I'm moving to Portland (from Chapel Hill, NC) in late May to start my residency training at OHSU and would like to ride in as much as possible. (Seeing all the riders chug up the hill when I was there last August was awesome!) Our realtor is going to show us some places in Beaverton, East Side, and the SW area. If any of you Portlanders has any advice on where to live regarding commuting I would really appreciate it! Can't wait to get out there and become part of the awesome bike culture that you guys live in! Many thanks in advance for any help!

R.P.


----------



## PdxMark

RobertPaulson said:


> I'm moving to Portland (from Chapel Hill, NC) in late May to start my residency training at OHSU and would like to ride in as much as possible. (Seeing all the riders chug up the hill when I was there last August was awesome!) Our realtor is going to show us some places in Beaverton, East Side, and the SW area. If any of you Portlanders has any advice on where to live regarding commuting I would really appreciate it! Can't wait to get out there and become part of the awesome bike culture that you guys live in! Many thanks in advance for any help!


Beaverton, East Side, and the SW area are as much Life Philosophies as places to live. Beaverton is a suburb that is learning to think urban, but it's major roads used to be semi-rural, and the developments are suburban cul de sac traps. It is possible to ride in or through Beaverton, but it's not easy. The major roads are multilane monsters that pass strip malls and car-centric eateries.

Much of SW was developed relatively late in Portland history. Roads wind through the hills. There's some great riding, but for family who aren't commuting, a car is about the only way to get around.

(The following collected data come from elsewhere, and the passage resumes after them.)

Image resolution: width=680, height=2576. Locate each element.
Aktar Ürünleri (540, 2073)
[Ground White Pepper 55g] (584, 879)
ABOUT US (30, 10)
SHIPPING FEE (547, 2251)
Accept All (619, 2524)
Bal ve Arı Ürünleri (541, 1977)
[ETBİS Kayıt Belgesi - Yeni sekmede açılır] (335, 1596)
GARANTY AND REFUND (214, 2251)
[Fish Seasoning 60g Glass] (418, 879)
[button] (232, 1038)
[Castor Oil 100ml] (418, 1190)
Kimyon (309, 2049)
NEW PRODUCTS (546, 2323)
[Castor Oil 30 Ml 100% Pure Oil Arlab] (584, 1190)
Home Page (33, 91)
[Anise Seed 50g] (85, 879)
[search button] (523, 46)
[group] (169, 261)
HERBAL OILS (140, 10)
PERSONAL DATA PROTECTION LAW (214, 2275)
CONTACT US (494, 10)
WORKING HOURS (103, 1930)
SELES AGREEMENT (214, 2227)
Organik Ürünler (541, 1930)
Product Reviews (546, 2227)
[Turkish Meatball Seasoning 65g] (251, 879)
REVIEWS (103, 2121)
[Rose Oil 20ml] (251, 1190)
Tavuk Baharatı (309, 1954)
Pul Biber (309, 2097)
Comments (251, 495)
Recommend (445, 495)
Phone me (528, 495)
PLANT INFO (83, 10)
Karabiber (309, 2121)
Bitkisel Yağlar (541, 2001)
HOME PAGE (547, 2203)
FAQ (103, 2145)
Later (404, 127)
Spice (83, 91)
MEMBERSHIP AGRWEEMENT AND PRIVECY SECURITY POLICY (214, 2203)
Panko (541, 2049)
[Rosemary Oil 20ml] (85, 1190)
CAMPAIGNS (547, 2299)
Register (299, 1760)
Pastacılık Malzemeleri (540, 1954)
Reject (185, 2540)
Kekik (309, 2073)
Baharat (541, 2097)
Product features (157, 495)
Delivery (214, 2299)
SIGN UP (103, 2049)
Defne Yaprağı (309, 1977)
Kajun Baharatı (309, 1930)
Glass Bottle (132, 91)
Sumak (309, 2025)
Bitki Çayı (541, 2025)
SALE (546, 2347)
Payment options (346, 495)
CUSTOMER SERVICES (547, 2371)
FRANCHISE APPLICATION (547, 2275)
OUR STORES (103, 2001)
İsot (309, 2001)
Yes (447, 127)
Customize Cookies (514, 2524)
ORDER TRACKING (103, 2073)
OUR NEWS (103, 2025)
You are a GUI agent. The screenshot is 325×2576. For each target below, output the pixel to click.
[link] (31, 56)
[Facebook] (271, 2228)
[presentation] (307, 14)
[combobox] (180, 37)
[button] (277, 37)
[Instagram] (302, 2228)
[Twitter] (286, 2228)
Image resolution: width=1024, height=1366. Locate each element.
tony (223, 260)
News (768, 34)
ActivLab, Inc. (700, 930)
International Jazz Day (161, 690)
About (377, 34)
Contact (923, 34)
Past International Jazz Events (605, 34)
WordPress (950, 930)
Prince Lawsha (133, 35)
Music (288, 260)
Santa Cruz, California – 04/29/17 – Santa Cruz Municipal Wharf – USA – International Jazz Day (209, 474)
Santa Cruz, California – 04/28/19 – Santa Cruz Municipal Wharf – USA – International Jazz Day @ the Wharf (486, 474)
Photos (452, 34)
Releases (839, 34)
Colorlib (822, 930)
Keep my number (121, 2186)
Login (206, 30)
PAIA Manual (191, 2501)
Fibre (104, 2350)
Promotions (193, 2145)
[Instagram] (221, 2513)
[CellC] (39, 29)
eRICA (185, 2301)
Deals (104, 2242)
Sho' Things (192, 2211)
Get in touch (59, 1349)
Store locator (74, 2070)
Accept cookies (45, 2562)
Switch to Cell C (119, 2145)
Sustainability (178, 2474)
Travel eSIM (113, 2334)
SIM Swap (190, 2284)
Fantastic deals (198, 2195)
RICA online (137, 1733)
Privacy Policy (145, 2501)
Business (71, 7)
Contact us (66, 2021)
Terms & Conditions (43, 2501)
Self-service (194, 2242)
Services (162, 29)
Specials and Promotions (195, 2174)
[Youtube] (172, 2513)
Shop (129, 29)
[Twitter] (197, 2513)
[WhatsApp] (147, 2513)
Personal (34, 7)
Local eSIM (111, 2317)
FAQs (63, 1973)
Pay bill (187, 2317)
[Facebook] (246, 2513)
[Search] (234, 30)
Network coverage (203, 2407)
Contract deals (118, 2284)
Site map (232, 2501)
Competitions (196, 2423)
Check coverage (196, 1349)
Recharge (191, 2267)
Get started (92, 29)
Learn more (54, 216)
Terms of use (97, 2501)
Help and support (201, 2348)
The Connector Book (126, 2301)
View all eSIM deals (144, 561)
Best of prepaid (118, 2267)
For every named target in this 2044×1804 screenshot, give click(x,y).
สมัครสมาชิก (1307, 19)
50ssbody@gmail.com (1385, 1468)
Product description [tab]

That brings us to the East Side - west of 60th or 50th or so. Generally a grid built for early 20th century street cars, there are lots of bike routes and easy walking to shops/schools if you choose well. Most neighborhoods are healthy and vibrant. Commuting to OHSU would be easy over the Hawthorne bridge. I'd do it fixed gear myself, but geared bikes are still allowed in Portland. Track down a copy of the bike map published by Metro to see what cycling routes are laid out.

Welcome to town.


----------



## Cerddwyr

RobertPaulson said:


> I'm moving to Portland (from Chapel Hill, NC) in late May to start my residency training at OHSU and would like to ride in as much as possible. (Seeing all the riders chug up the hill when I was there last August was awesome!) Our realtor is going to show us some places in Beaverton, East Side, and the SW area. If any of you Portlanders has any advice on where to live regarding commuting I would really appreciate it! Can't wait to get out there and become part of the awesome bike culture that you guys live in! Many thanks in advance for any help!
> 
> R.P.


Robert,
welcome to Stump Town. As Mark said, Beaverton is not the best place for bicyclists, and is a pretty long haul from OHSU. And Beaverton, along with Hillsboro and Gresham to an even greater extent, are the 10th circle of hell, suburbia.
I would look in inner NE and SE Portland, from maybe Freemont south to Powell, and 60th or so west to the river. Lots of great neighborhoods, with easy access to the Hawthorne Bridge and the climb up Terwilliger.
I might also look into Sellwood and Westmoreland areas. From there you can cross over the Sellwood Bridge into the macadam area mentioned below.
Under no circumstances consider anything east of 98th. This is Gresham in all but name, and misery comes to those that live there. (but riding thru to the Sandy River Valley is nice 
In SW I would also look at Multnomah Village, and perhaps the area of Macadam near Willamette Park. The Village is a nice area, and a real quick commute to OHSU (say 15 minutes), while the Macadam area is probably going to be rather cheaper, and gives you a hella climb every day. Taylors Ferry to Terwilliger and OHSU every day would make you a monster! 
Best of luck.

Gordon


----------



## KonaMan

*Multnomah Village would be my first recommendation*

Garden Home is just past that (I bought new there almost a year ago). Great dog park (Gabriel), Old Market Pub, Lucky Lab are close in. Salvadore Molly's is on the way to OHSU.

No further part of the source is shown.